AARP study: observation status is costly Medicare purgatory

By Mary Damitio, J.D.

Despite the fact that a Medicare beneficiary stays in a hospital overnight and sleeps in an in-patient hospital bed for observation, he or she may still be considered an outpatient, which severely limits coverage under Medicare and can result in severe financial consequences. A study performed by the AARP Public Policy Institute and Social & Scientific Systems, Inc.’s Center for Health Research & Policy found that the practice of placing patients on “observation status,” rather than fully admitting them, has increased dramatically in recent years. This increase has caused a rise in beneficiary out-of-pocket expenses and may also ultimately limit the type of aftercare that the beneficiary seeks.

Inpatient vs. outpatient coverage. Medicare Part A provides that post-observation patients (or “inpatients”) are required to pay only a single deductible for services performed within hospitals. However, Part B requires beneficiaries to pay an outpatient deductible and a percentage of a Medicare-allowed charge for each outpatient service, with no limit on charges for multiple outpatient services. Also, patients who spend fewer than three days in the hospital are not eligible for Medicare coverage of post-hospital care in a skilled nursing facility (SNF).
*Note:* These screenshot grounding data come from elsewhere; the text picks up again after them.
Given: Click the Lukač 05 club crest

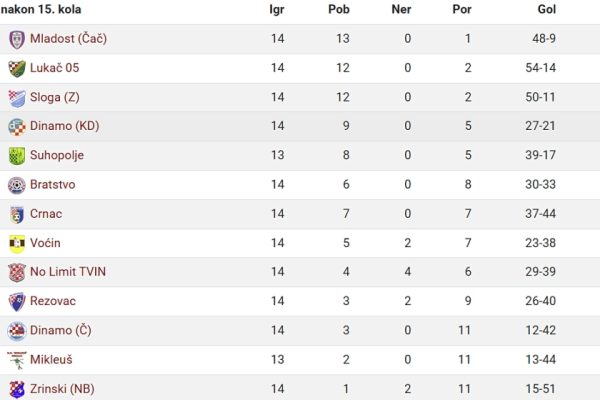Looking at the screenshot, I should pyautogui.click(x=17, y=69).
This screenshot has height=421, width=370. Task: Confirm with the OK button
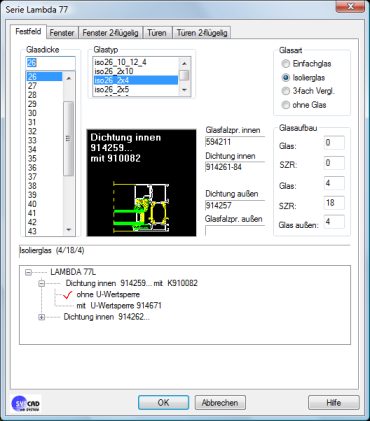[x=163, y=403]
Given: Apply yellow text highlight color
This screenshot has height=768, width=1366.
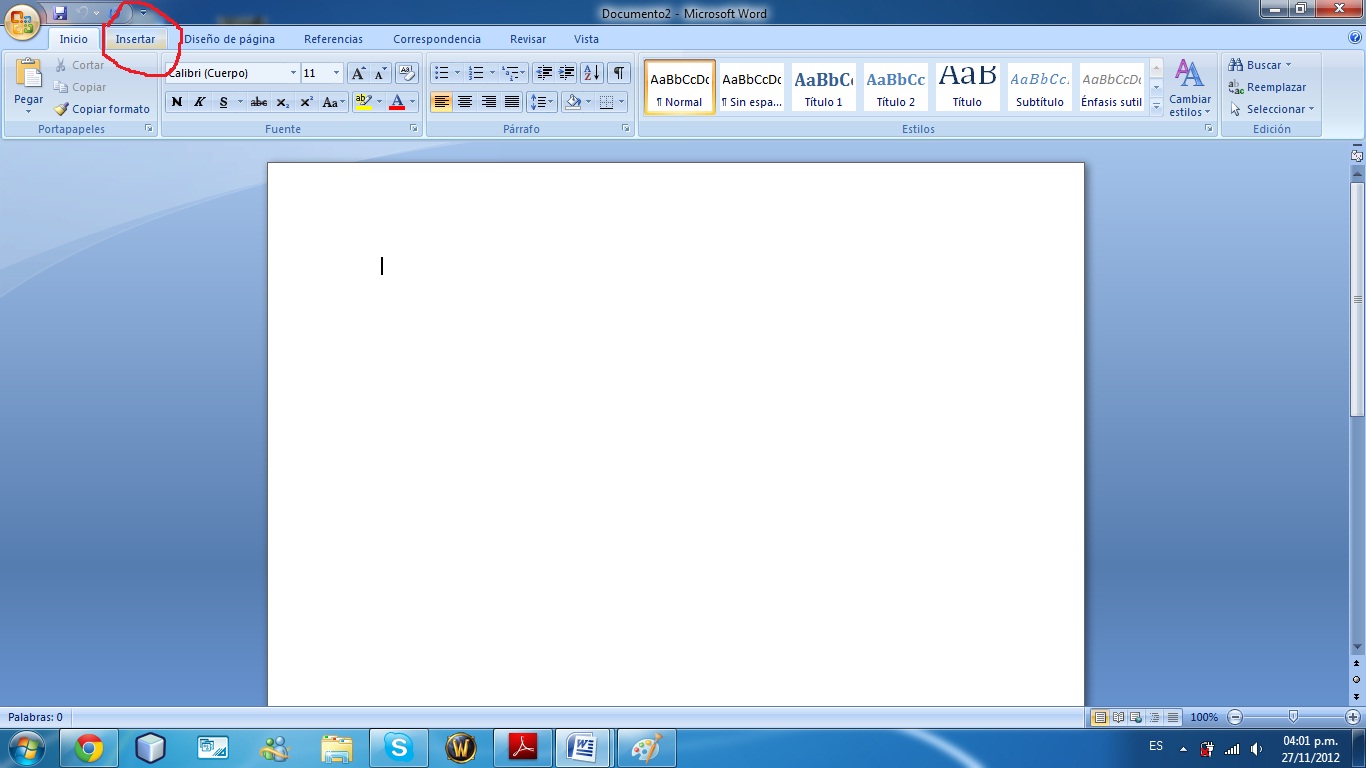Looking at the screenshot, I should pos(363,102).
The financial consequences can be severe—even CMS warns of the significance of being designated an inpatient versus an outpatient. AARP reported that some beneficiaries have been shocked as a result of outpatient hospital bills.

Findings. The study discovered that one in 10 outpatient beneficiaries paid more for medical treatment than if they had been considered an inpatient. Only one-third of discharged observation patients who were referred to SNFs sought treatment. Surprisingly, however, the study found that Medicare paid the vast majority of claims for SNF treatment, even for those patients who did not meet the three-day inpatient stay requirement. Such findings were backed up by an HHS Office of Inspector General (OIG) report that identified $255 million in overpayments for such services. This suggested that, but for the mistaken overpayment, many beneficiaries would not seek post-hospital care at SNFs due to concern over cost because beneficiaries without Medicare coverage paid, on average, over five times the amount that covered beneficiaries paid.
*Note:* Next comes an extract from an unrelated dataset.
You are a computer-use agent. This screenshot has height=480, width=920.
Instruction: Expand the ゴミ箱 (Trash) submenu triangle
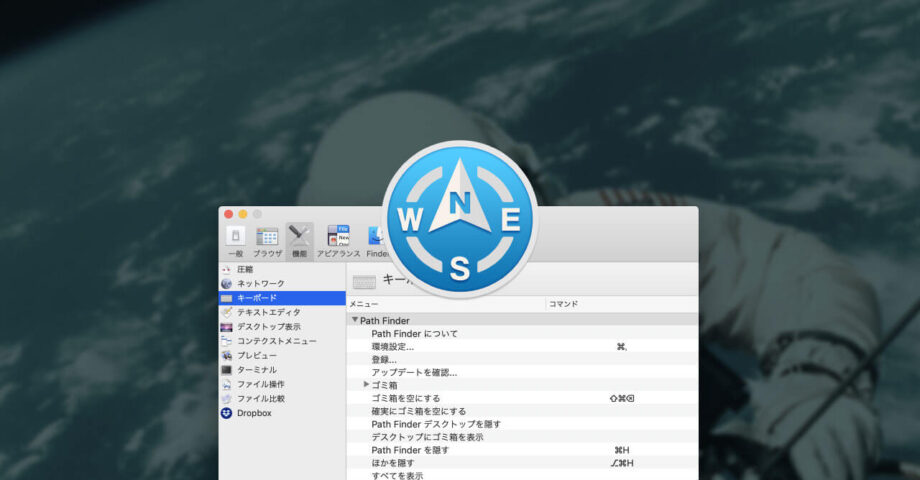coord(366,385)
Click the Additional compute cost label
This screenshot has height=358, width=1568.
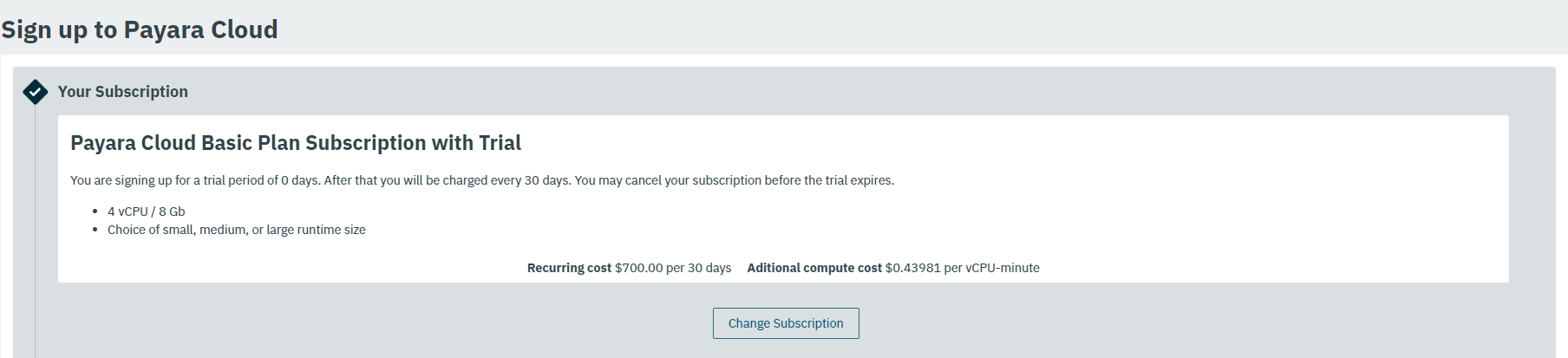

Suggestions. The study contained a number of policy suggestions, including the capping of out-of-pocket costs for outpatients at the Part A deductible amount, and crediting time spent in observation status and other settings such as emergency departments toward the three-day stay requirement for skilled nursing care coverage. Bipartisan legislation is pending in the House and Senate that would provide for such credit.

The study also recommends the eventual replacement of the blanket three-day stay provision with “more appropriate clinical criteria,” such as individual consideration of beneficiary characteristics and of the appropriateness of treatment at a SNF. Implementing such changes may not add much cost since Medicare has already, often erroneously, reimbursed over 92 percent of skilled nursing claims. The authors also concluded that such changes may also lead to lower readmission rates for Medicare beneficiaries.

Companies: AARP Public Policy Institute; Social & Scientific Systems, Inc.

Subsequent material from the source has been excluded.